Data records
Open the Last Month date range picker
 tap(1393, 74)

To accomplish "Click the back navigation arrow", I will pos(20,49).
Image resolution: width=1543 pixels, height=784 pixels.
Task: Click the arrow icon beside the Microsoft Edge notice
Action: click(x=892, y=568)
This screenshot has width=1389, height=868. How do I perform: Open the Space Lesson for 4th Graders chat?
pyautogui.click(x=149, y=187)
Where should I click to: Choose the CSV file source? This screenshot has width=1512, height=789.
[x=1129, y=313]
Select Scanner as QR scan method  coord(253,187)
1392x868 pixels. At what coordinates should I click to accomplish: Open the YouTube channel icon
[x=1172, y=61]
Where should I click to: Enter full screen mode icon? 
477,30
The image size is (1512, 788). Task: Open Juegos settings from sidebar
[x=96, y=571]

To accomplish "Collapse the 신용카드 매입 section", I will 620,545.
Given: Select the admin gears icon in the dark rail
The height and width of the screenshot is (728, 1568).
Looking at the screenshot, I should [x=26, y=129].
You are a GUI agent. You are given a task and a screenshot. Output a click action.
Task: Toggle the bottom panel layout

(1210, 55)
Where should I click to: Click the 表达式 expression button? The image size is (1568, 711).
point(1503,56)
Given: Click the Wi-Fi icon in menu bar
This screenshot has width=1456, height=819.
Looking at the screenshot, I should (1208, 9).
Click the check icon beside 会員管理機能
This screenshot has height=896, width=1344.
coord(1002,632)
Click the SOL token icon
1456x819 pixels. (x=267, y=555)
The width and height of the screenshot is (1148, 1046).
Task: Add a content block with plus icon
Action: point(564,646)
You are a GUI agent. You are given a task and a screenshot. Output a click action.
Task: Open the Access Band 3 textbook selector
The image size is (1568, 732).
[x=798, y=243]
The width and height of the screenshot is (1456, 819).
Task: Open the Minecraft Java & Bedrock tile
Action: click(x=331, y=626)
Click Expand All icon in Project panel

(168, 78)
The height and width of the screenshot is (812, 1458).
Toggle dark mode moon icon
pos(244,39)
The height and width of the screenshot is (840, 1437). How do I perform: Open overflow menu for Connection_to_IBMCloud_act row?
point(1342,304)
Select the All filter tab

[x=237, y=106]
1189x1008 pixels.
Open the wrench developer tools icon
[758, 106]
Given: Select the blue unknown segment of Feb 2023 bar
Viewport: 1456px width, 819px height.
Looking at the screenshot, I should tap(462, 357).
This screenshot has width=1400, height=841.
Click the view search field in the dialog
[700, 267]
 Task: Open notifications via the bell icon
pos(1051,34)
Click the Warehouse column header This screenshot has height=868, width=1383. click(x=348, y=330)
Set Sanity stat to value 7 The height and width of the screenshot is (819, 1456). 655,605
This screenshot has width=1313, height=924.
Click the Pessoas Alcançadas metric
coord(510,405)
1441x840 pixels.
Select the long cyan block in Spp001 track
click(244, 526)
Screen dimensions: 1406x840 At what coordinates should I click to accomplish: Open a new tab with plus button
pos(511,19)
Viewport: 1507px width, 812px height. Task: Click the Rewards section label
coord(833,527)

*Task*. Set down precisely the lines above between the line holding "Open the wrench developer tools icon" and the line holding "Click the Warehouse", inclusive, and nothing beyond them.

*Response to this task*.
Open the wrench developer tools icon
[758, 106]
Given: Select the blue unknown segment of Feb 2023 bar
Viewport: 1456px width, 819px height.
Looking at the screenshot, I should tap(462, 357).
This screenshot has width=1400, height=841.
Click the view search field in the dialog
[700, 267]
 Task: Open notifications via the bell icon
pos(1051,34)
Click the Warehouse column header This screenshot has height=868, width=1383. click(x=348, y=330)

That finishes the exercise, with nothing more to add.